### EXTRAIT PROPOSÉ

⁂

Témoignage d’un Français au Kosovo

Franck Brucker est un homme ordinaire. Une semaine après le début des bombardements de l'OTAN contre la Serbie, il quitte son travail de magasinier à Lyon et se rend par ses propres moyens au Kosovo avec un seul but : rejoindre les troupes de l'UCK. Il y parvient, mais sur le terrain, il perd sa jambe et est rapatrié d'urgence en France au bout d'une dizaine de jours.


RSE : Quelles ont été les motivations qui vous ont menées jusqu'au Kosovo ?

F.B. : J'ai voulu me sentir utile, m'investir dans une lutte, une chose forte et importante. Mais le problème est que je n'ai aucune compétence dans le domaine de l'humanitaire bien que j'ai une courte carrière militaire. Je suis parti comme ça, avec ma bonne volonté. J'y pensais depuis longtemps. En fait, j'ai choisi de rejoindre les combattants de l'UCK, parce que c'étaient les agressés. Auparavant, j'avais déjà voulu m'engager en Croatie du côté des troupes de Franjo Tudjman. Mais c'était déjà trop tard, le recrutement avait cessé.

Comment a eu lieu la prise de contact avec l'UCK ?

Rien ne s'est fait en France, je me suis rendu directement en Albanie. J'ai pris le train jusqu'à Brindisi en Italie puis le bateau jusqu'à Corfou et enfin un autre petit bateau jusqu'à Sarandë. Ensuite j'ai pris un taxi jusqu'à Tirana.

Quand j'étais à Lyon, j'avais essayé de contacter une personne de l'UCK que j'avais vu à la télévision, son nom était Youf Tchelach. Il était de la diaspora albanaise en France. Je n'avais pas réussi à obtenir ses coordonnées.

Lorsque j'ai débarqué à Sarandë, j'ai eu un coup de chance, j'ai trouvé un taxi qui était prêt à m'aider, et j'ai réussi à me faire comprendre bien que je parle pas un mot d'albanais. Je lui répétais UCK, UCK. Il m'a emmené auprès d'un de ses amis à Sarandë qui était professeur de français et qui nous a servi d'interprète. Ensuite le taxi m'a conduit jusqu'à Tirana.

Une fois à Tirana on a commencé à chercher un endroit où les combattants de l'UCK seraient susceptibles de se réunir, on a fait en quelque sorte la tournée des bars. Puis on est tombé par hasard sur un café qui s'appelle le Nico, le repère des membres de l'UCK. Une personne sur place était prête à m'emmener au Quartier général de l'UCK à Tirana afin que je me présente à un officier.

J'ai été présenté à un officier qui parlait français, et pendant plus de deux heures je me suis entretenu avec lui. Il voulait connaître mes motivations, comprendre mon engagement. Les gens étaient très méfiants envers moi. On m'a demandé si j'étais espion ou mercenaire. Ils ne comprenaient pas bien les raisons qui m'ont poussées à rejoindre les rangs de l'UCK, d'autant plus que les Français ont une réputation pro-serbe. Bajram, l'officier, a procédé à des vérifications et m'a prié de revenir.

⁂

### DONNÉES FOURNIES
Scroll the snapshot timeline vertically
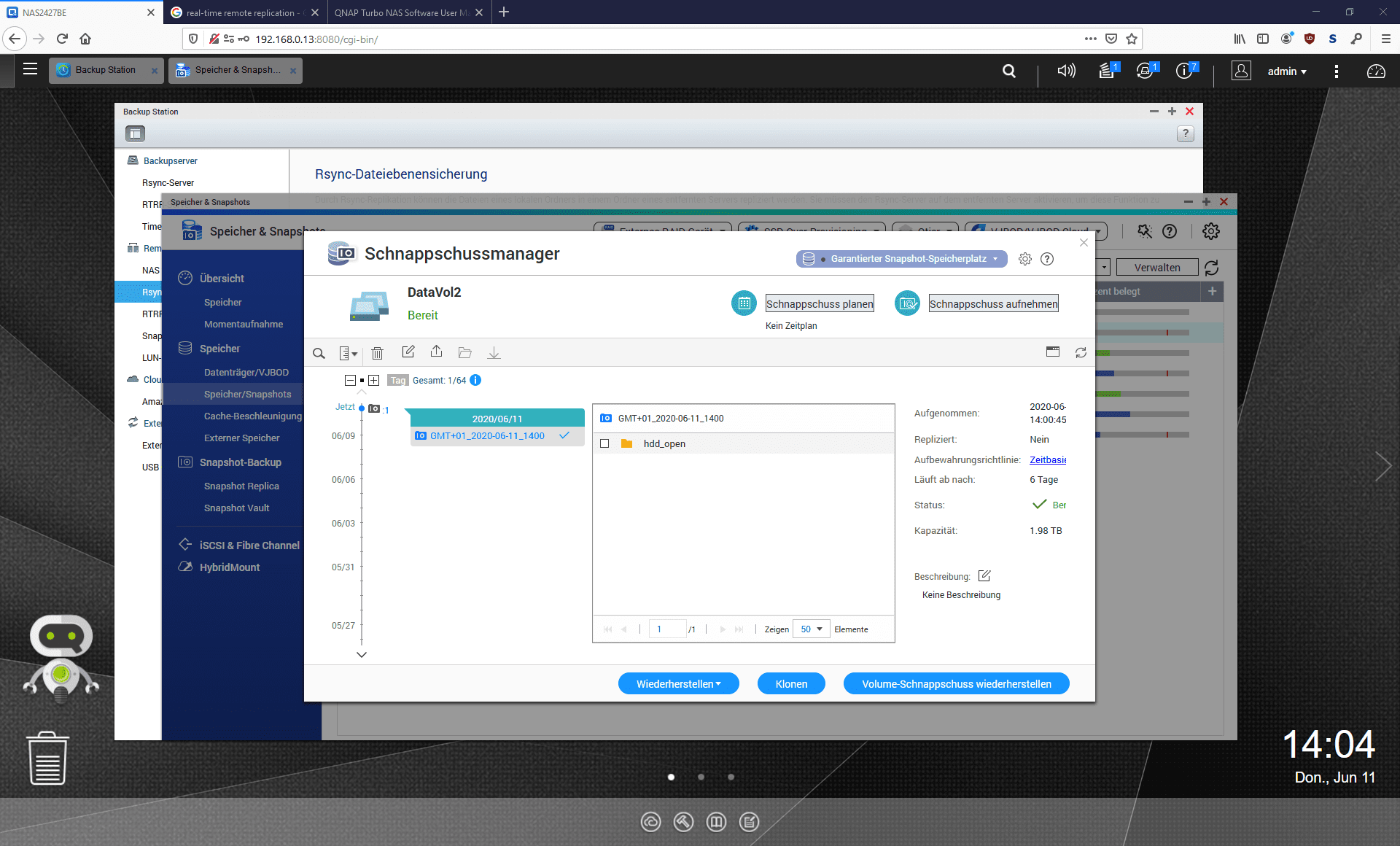This screenshot has width=1400, height=846. pos(362,655)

⁂

### TRAVAIL DEMANDÉ
(a) Dans le témoignage sur le Kosovo, quel est le nom du café de Tirana où se retrouvaient les membres de l'UCK ?
(b) D'après le témoignage sur le Kosovo, pourquoi les gens de l'UCK se méfiaient-ils de Franck Brucker ? Répondez en une à trois phrases.
(c) Poursuivez le témoignage sur le Kosovo à partir de sa dernière phrase.

### RÉPONSES AUX CONSIGNES
(a) Le café s'appelle le Nico.

(b) Ils ne comprenaient pas bien les raisons qui l'avaient poussé à rejoindre les rangs de l'UCK, d'autant plus que les Français avaient une réputation pro-serbe. On lui a même demandé s'il était espion ou mercenaire.

(c)
Le lendemain matin, j'ai été sujet aux mêmes questions. Cet interrogatoire a duré jusqu'en fin d'après-midi. L'atmosphère était assez tendue, j'étais sous surveillance: deux types armés de kalachnikov étaient présents, ils ne me menaçaient pas directement mais voulaient plutôt m'impressionner.

La barrière de la langue se faisait-elle ressentir ? Comment communiquiez vous avec les Albanais ?

En général les officiers supérieurs parlaient français, sinon lorsque les gens ne parlaient pas un mot de français, je me débrouillais avec le peu d'anglais que je connaissais. Sinon c'était des signes, des gestes.

Qui étaient les membres de l'UCK, s'agissait-il de civils qui se sont engagés dans la lutte, y avait-il un réel encadrement militaire?

Visiblement, tout le monde s'était improvisé militaire. Par la force des choses, ces gens là ont constitué leur armée. C'était des civils et non pas des militaires de profession. J'ai ressenti une hiérarchie militaire dans les rangs des officiers. On essayait d'imposer une discipline, mais d'après ce que je pouvais comprendre, on discutait souvent les ordres.

Après cette prise de contact avec les autorités de l'UCK, comment s'est déroulé le recrutement ?

Le soir même j'ai été officiellement enrôlé. J'ai passé la nuit dans une villa située à proximité du parc national de Tirana, qui servait de lieu de transit pour les volontaires avant qu'ils partent dans les camps d'entraînement. Le lendemain matin nous sommes partis en camionnette jusqu'au camp d'entraînement situé à 5 km environ de la frontière avec le Kosovo. Sur place j'ai été confronté à la même méfiance, le commandant de la base ne voulait pas de moi. Il refusait les étrangers. J'ai été encore une fois interrogé: si je connaissais des hommes politiques, si j'avais une implication quelconque. Finalement il a du céder car il a reçu les ordres venant de Tirana qui l'ont contraint à me garder.

Quel a été votre premier rôle dans la base ?

Au début j'étais au poste de police, je ne pouvais pas bouger sans être contrôlé. La situation s'est rapidement débloquée. Comme les autres je suis passé à l'habillement où j'ai perçu un treillis, des chaussures, puis ensuite à l'armurerie où j'ai reçu une kalachnikov et des munitions.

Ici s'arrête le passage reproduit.